"""

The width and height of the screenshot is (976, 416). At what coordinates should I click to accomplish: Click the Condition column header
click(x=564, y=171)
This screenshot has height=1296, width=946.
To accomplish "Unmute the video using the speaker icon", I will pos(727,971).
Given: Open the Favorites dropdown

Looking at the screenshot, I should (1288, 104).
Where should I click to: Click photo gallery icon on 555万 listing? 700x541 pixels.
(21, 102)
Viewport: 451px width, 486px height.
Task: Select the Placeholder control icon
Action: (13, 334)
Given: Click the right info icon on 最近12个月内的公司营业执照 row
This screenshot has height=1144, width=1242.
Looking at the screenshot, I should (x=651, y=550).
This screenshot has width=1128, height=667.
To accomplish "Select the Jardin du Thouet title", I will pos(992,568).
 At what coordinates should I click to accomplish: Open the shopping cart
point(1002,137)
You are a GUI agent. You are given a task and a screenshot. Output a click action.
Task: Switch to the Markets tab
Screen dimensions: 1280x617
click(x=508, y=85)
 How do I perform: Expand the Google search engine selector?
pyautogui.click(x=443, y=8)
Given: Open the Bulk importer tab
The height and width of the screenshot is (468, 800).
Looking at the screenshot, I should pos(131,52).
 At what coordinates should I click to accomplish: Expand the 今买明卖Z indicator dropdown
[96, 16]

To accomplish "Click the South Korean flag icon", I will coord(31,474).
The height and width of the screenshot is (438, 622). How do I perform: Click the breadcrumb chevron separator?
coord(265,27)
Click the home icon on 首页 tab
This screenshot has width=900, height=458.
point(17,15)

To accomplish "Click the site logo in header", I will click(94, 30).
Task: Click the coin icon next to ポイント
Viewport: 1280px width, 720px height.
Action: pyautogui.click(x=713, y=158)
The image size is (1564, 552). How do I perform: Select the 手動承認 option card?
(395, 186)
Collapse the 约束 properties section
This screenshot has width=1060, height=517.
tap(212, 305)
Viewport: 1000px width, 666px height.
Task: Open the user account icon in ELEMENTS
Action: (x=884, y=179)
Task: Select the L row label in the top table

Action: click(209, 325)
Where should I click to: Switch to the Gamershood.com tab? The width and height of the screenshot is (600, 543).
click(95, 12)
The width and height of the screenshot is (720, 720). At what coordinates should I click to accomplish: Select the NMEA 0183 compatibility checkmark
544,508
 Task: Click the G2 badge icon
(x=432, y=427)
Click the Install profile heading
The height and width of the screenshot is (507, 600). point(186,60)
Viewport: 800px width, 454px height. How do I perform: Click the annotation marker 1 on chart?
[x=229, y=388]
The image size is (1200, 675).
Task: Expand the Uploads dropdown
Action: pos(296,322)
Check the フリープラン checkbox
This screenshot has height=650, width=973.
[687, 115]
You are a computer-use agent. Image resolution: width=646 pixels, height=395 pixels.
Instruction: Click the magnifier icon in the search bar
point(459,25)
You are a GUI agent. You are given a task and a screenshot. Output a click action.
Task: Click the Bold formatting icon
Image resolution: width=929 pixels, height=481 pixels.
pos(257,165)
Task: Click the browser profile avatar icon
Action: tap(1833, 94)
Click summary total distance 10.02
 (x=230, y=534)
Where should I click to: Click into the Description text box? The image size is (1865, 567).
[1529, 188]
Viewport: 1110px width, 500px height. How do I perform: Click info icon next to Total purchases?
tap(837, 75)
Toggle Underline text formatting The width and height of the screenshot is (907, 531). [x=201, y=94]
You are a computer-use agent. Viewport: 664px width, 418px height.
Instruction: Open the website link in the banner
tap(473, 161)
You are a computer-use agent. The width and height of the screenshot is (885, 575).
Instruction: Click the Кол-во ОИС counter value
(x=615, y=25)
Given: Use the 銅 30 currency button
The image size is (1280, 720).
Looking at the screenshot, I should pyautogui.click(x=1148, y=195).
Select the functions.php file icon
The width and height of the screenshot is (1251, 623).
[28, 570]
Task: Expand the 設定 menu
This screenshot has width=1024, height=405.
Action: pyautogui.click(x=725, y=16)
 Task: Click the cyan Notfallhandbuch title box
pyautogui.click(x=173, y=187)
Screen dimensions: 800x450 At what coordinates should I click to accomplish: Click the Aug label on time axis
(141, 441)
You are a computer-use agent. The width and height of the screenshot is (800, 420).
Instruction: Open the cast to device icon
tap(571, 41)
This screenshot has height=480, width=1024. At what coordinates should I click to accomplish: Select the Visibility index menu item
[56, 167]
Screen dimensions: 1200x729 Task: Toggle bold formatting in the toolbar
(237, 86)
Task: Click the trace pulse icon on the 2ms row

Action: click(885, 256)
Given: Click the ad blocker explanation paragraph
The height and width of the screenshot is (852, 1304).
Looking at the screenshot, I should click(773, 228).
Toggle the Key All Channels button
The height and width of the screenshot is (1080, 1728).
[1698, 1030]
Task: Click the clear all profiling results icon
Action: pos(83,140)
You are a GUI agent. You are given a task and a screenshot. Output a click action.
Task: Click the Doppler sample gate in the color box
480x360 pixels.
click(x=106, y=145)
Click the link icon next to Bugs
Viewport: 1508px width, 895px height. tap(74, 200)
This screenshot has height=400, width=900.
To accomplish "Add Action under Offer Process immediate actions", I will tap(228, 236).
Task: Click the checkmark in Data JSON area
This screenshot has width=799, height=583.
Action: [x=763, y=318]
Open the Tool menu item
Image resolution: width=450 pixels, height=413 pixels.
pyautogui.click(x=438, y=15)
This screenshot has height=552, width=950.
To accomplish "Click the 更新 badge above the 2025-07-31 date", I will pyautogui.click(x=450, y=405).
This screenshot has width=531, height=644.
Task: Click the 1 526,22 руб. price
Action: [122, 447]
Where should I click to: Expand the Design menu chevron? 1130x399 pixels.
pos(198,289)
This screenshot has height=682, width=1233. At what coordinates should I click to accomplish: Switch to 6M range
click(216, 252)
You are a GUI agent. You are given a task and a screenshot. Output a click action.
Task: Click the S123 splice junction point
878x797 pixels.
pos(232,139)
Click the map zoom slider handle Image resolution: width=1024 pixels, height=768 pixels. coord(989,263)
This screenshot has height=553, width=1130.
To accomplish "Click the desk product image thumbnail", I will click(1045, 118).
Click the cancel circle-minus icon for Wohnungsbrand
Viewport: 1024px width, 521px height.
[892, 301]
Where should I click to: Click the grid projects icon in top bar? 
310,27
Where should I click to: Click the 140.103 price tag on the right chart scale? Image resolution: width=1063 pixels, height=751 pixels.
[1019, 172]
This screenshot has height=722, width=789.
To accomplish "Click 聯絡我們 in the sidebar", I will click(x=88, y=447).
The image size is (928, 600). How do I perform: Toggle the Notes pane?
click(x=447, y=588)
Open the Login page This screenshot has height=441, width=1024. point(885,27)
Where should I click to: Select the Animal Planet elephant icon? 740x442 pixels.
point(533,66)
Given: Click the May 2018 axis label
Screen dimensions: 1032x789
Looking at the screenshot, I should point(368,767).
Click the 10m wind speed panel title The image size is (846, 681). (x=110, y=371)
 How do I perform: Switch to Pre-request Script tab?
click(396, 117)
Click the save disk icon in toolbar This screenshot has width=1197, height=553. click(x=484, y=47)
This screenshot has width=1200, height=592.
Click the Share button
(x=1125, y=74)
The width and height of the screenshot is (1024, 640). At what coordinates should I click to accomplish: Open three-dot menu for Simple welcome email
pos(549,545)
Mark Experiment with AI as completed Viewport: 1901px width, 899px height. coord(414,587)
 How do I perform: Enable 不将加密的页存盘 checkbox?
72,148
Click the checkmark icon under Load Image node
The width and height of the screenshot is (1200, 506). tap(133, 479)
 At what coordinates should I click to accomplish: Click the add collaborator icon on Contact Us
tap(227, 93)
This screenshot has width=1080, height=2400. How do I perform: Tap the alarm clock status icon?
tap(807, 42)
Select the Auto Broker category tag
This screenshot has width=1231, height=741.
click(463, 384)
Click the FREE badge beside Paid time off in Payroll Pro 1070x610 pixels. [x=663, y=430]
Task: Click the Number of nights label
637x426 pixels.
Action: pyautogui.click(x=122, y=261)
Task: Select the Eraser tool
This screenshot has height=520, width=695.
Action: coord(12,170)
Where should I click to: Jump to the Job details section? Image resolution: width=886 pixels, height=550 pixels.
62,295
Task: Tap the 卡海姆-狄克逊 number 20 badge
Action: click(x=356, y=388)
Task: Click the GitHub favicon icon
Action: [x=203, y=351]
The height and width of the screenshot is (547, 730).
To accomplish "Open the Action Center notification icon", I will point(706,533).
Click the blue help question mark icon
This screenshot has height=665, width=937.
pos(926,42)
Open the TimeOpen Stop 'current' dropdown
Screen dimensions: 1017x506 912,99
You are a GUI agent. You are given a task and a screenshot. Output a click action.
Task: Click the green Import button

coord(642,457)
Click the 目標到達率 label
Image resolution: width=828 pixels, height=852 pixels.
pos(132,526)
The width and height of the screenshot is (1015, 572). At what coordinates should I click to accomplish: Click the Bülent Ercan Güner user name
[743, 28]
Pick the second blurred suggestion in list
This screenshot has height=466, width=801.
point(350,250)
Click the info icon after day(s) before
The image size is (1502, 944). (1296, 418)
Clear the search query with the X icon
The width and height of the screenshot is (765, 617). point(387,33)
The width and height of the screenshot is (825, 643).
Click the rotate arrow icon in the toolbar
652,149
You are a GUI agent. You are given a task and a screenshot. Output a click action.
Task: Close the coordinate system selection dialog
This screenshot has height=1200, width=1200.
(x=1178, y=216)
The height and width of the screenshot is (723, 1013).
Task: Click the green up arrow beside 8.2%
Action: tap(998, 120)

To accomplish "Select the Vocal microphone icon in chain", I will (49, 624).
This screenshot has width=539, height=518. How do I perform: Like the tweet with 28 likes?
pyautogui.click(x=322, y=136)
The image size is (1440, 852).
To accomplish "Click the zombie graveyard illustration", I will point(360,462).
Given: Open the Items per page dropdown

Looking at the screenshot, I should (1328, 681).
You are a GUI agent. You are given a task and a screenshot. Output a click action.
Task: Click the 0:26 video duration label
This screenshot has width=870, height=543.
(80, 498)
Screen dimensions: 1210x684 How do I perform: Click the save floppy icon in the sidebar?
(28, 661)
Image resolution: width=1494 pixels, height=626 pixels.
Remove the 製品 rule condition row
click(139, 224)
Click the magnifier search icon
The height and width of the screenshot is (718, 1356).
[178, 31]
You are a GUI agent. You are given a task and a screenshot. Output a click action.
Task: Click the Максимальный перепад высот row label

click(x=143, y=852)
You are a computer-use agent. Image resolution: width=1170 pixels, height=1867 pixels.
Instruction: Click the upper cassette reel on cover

"""

▸ WHAT THIS TASK INVOLVES: For each line above that contains "computer", make a copy.

▸ SOLUTION TO THE PROBLEM:
You are a computer-use agent. Image resolution: width=646 pixels, height=395 pixels.
You are a computer-use agent. Viewport: 664px width, 418px height.
You are a computer-use agent. The width and height of the screenshot is (885, 575).
You are a computer-use agent. The width and height of the screenshot is (800, 420).
You are a computer-use agent. Image resolution: width=1170 pixels, height=1867 pixels.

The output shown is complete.